In addition, the remoteICU4J CFCs also have another public method:

  • getAvailableLocales returns an array of available locales. note that this method is only supplied as a convenience

PS: i've finally added a license.

March 6, 2006
MessageFormat or how not to read error messages
in an earlier post i was babbling on about how neat the com.ibm.icu.text.MessageFormat class was. i was also on about how you'd need a java wrapper class to really make use it. i thought that because whenever i tried something like:

<cfscript>
ozLocale="en_AU@calendar=gregorian";
thisPattern="On {0,date,short} at {0,time,short}, I left {1} for the {2}. I took {3,number,currency}";
thisLocale=createObject("java","com.ibm.icu.util.ULocale").init(ozLocale);
args=arrayNew(1);
args[1]=now();
args[2]="the office";
args[3]="microbrewery";
args[4]=javacast("int",100);
mf=createObject("java","com.ibm.icu.text.MessageFormat").
init(thisPattern,thisLocale);
thisMsg=mf.format(args);
</cfscript>

<cfdump var="#thisMSG#">

coldfusion would always throw an error at the thisMsg=mf.format(args) bit along the lines of: Error casting an object of type to an incompatible type. This usually indicates a programming error in Java, although it could also mean you have tried to use a foreign object in a different way than it was designed. which for some reason made me think it was because the format() method is overloaded and i couldn't figure out the right combination of argument classes to get it to work. my knee jerk reaction to this is to build a wrapper class and move on, which i promptly did.

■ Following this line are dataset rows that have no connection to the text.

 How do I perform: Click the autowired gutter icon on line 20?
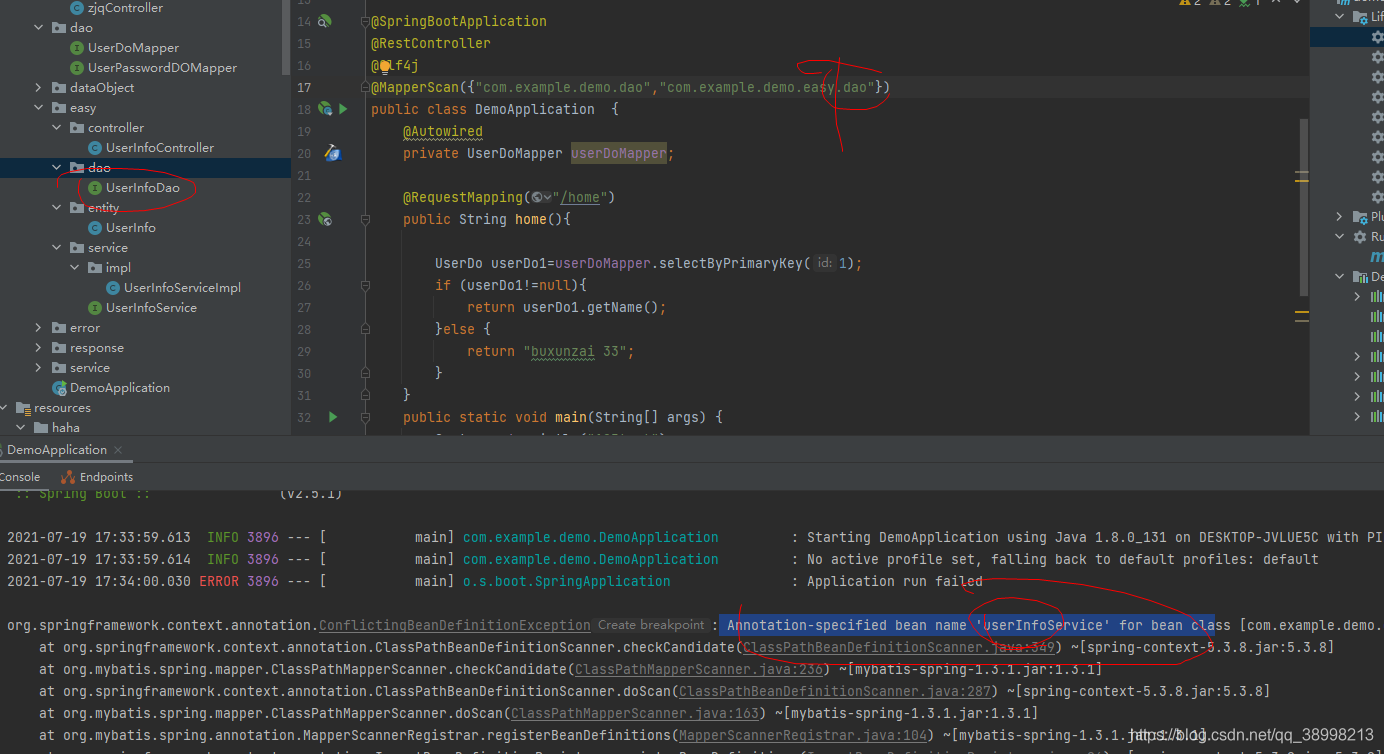coord(333,153)
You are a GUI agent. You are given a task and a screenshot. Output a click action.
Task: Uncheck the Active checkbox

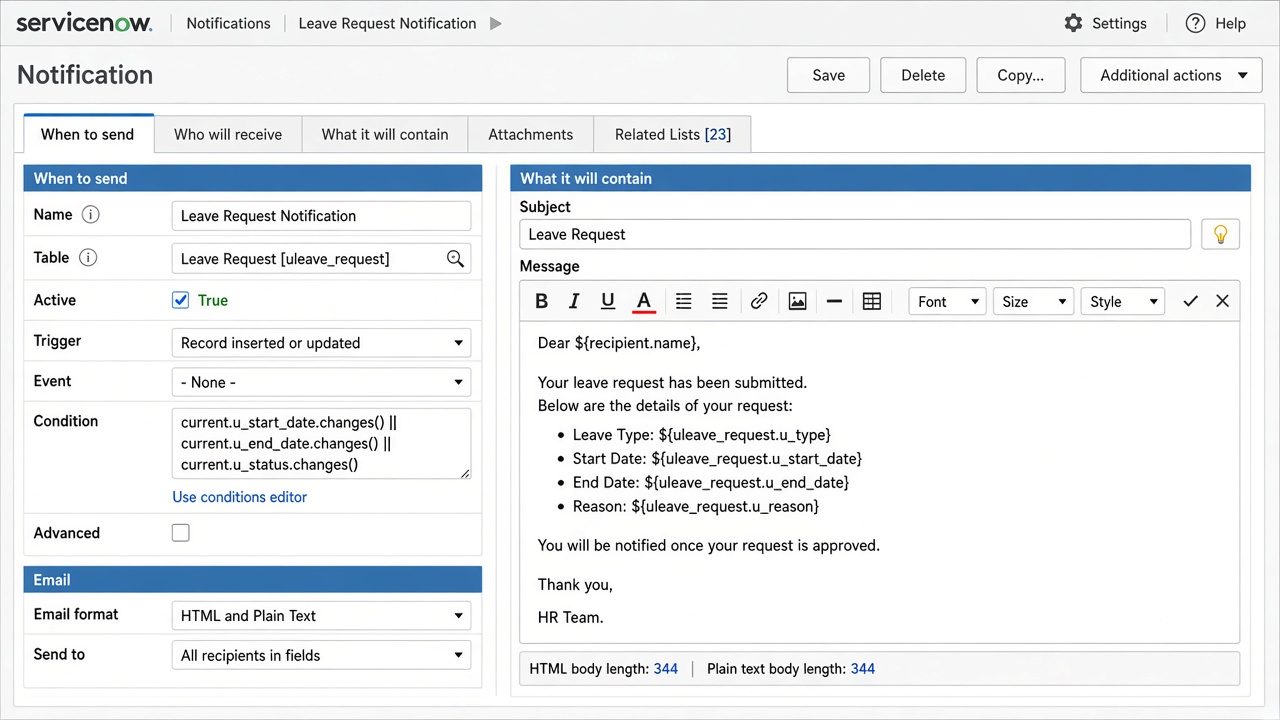pyautogui.click(x=181, y=300)
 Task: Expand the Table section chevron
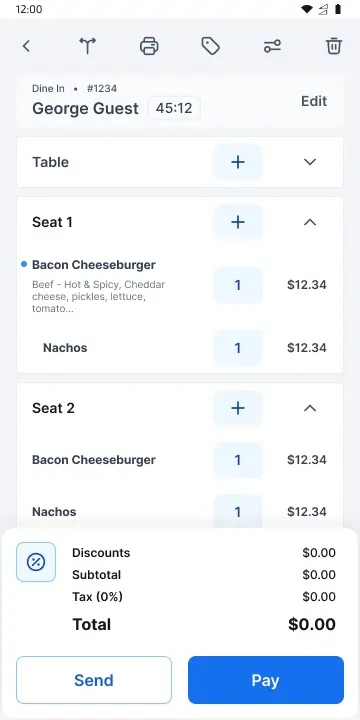pyautogui.click(x=310, y=162)
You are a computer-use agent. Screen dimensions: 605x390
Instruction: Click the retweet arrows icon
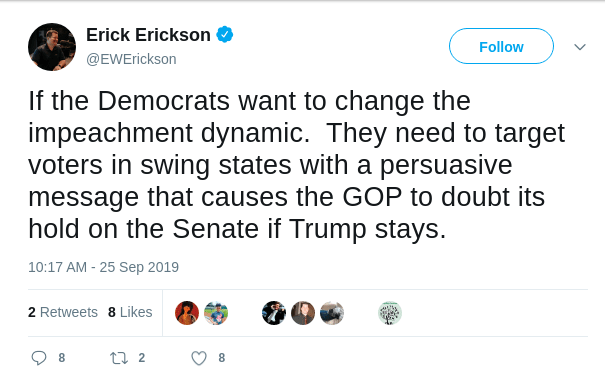point(119,358)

i was puttering around with something this weekend (a method to count business days using icu4j's Holiday class) when i actually got the overloaded method error (while trying to add my birthday as a national holiday in the US virgin islands, en_VI). re-visiting the format() method errors it finally dawned on me that the error message was perfectly accurate and the real issue (besides me being a knee jerk reactionist and thick as a brick) was with the args array. coldfusion arrays aren't exactly java Arrays (if i recall correctly they're java.util.Vectors). back in the Triassic era, christian cantrell's blog had an entry concerning this problem where he pointed out a simple solution using the inherited toArray() method. so changing thisMsg=mf.format(args) to thisMsg=mf.format(args.toArray()) made that method work plenty fine. initial benchmarks show this java-based method to be considerably faster than our in-house one, not to mention saving all the locale formatting code we had to use prior to substituting the actual data. we'll be releasing updates to our resource bundle CFCs incorporating this new method sometime this week.

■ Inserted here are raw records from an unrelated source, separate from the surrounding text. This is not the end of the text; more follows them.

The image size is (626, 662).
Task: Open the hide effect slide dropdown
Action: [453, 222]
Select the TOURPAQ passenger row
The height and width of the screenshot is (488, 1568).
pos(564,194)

the sharp-eyed among you probably noticed the peculiar way i defined the locale en_AU@calendar=gregorian. icu4j locales (ULocales to be precise) have, besides the usual language, country, variant identifiers, keywords. keywords allow you to create a locale using a specific calendar, collation or currency (see the ICU user guide for details). in practice that means you can control the way MessageFormat formats your dates and currencies without having to mess around with them prior to submitting the data to the format() method. you can use any of the seven odd calendars that icu4j knows about, for instance en_AU@calendar=buddhist would produce dates formatted using the Buddhist calendar (BE), en_AU@calendar=islamic-civil would format dates using the civil version of the Islamic calendar, etc. very cool if you ask me. this is another area where icu4j kind of glances in the rear-view mirror as it blows by core java's i18n bits ;-)

March 1, 2006
an unstealthy icu4j upgrade
IBM has announced a maintenance release for icu4j, version 3.4.3. among the goodies for this version are:
  • Olson 2006a time zone data (just in time to get ready for the new DST in the US)
  • corrects mistakes in the CLDR data found in icu4j 3.4.2
  • MessageFormat (like core java's but it can use icu4j's super cool ULocale class) upgraded to @stable"
  • fixed bugs in DateFormat, SimpleDateFormat, etc.
  • and a bit more trivial (to me) but should make some folks happy this release no longer tags "@draft" APIs with "@deprecated" by default--though why they ever did that in the first place is a bit of a mystery to me

the MessageFormat class is kind of cool in that it handles compound rb strings (which i'd rather have never learned about) such as: "At {1} on {2}, there was {3} on planet {4}". in the past, we normally handled this with in-house methods which are somewhat cumbersome in that we needed to do any date/numeric/currency formatting on the substituted values for the message's placeholders (the bits in between the {}) prior to formatting the message. now using the com.ibm.icu.text.MessageFormat you could do something like:

<cfscript>
   mfObject=createobject("java","com.ibm.icu.text.MessageFormat");
   args=arrayNew(1);
   args[1]=now();
   args[2]="the office";
   args[3]="microbrewery";
   // pass in the message string and substitution arguments    thisMsg=mfObject.format("On {0,date,full} at {0,time,full}, I left {1} for the {2}.",args);
   writeoutput(thisMsg);
</cfscript>

which would produce something like (in the en_US locale) "On Wednesday, March 1, 2006 at 8:44:22 PM GMT+07:00, I left the office for the microbrewery.".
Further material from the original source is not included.